These are extensions to the Basis library that are specific to SML/NJ. You can find reference documentation to them in the "Special features of SML/NJ" page via the SML/NJ home page[SML].
The Unsafe API is a collection of functions that bypass the normal safety checks of the language and the Basis library. These functions are available in the Unsafe structure. It provides:
Access to the elements of arrays and vectors, including strings, without the usual subscript range checks.
Access to information about the memory representation of values.
An interface to C functions in the runtime.
Miscellaneous operations used internally by the compiler and associated subsystems.
Unchecked subscripting is used internally by the array and vector functions in the Basis library. Wherever possible you should design your code to make use of the Basis functions. Using the unchecked operations directly puts your program at risk of crashing.
The following monomorphic vectors and arrays are available.
This operates on strings, which are vectors of characters.
This operates on vectors of bytes.
These operate on arrays of characters or bytes.
This operates on arrays of double precision reals. The C equivalent would be the array type double[].[1]
These structures conform to one of these two signatures.
signature UNSAFE_MONO_VECTOR =
sig
type vector
type elem
val sub : (vector * int) -> elem
val update : (vector * int * elem) -> unit
val create : int -> vector
end
signature UNSAFE_MONO_ARRAY =
sig
type array
type elem
val sub : (array * int) -> elem
val update : (array * int * elem) -> unit
val create : int -> array
end |
So you can see that you get to update elements of vectors in place just as you can with arrays. The create functions create a vector or array of the given length with uninitialised elements.

• What to work on:
A: In the excerpt on the SML/NJ Unsafe API, which structure makes the Unsafe functions available?
B: Write the next part of the excerpt on the SML/NJ Unsafe API, picking up after its final sentence.

• Information supplied:
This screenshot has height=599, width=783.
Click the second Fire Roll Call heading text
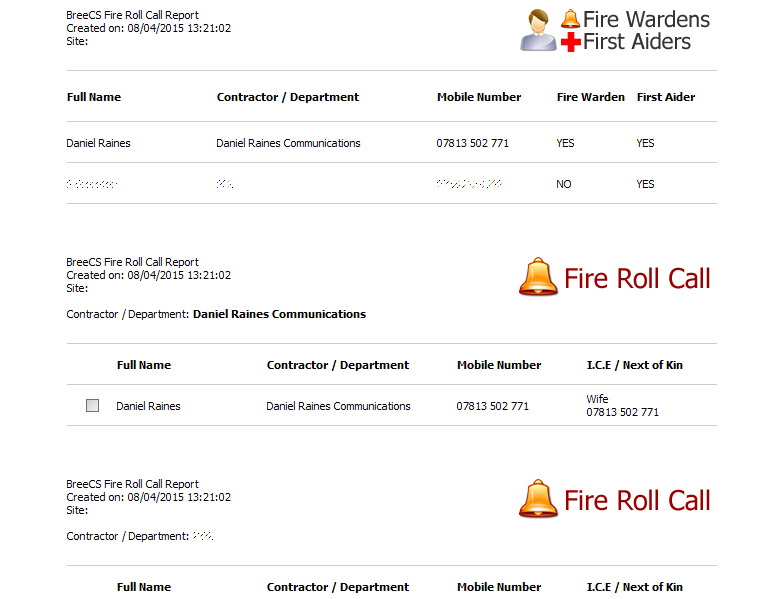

• Results of the exercise:
A: The Unsafe structure.

B:
For arrays and vectors of other kinds of elements there are the structures Unsafe.Vector and Unsafe.Array which conform to the following signatures.
signature UNSAFE_VECTOR =
sig
val sub : ('a vector * int) -> 'a
val create : (int * 'a list) -> 'a vector
end
signature UNSAFE_ARRAY =
sig
val sub : ('a array * int) -> 'a
val update : ('a array * int * 'a) -> unit
val create : (int * 'a) -> 'a array
end |
The vector create function creates a vector from a list. You have to supply the length of the list as the first argument. The array create function creates an array given a length and an initial value for each element.
The Unsafe.Object structure provides some functions for getting information about the memory representation. Read the source code in the boot/Unsafe/object* files of the compiler. You won't find much use for this in your programs. The most useful functions look like being the toWord32, toInt32 functions which can convert a byte array to a 32 bit integer. But there isn't enough functionality here to be useful for serialising values into a wire protocol. (See the section called Integers in Chapter 3 for serialising integers).
You could use this structure to estimate the size of objects in memory. Here is my version of a function to estimate the size of a value, including pointed-to values. I've used O as an alias for Unsafe.Object.
(* Estimate the size of v in 32-bit words.
Boxed objects have an extra descriptor word
which also contains the length for vectors
and arrays.
*)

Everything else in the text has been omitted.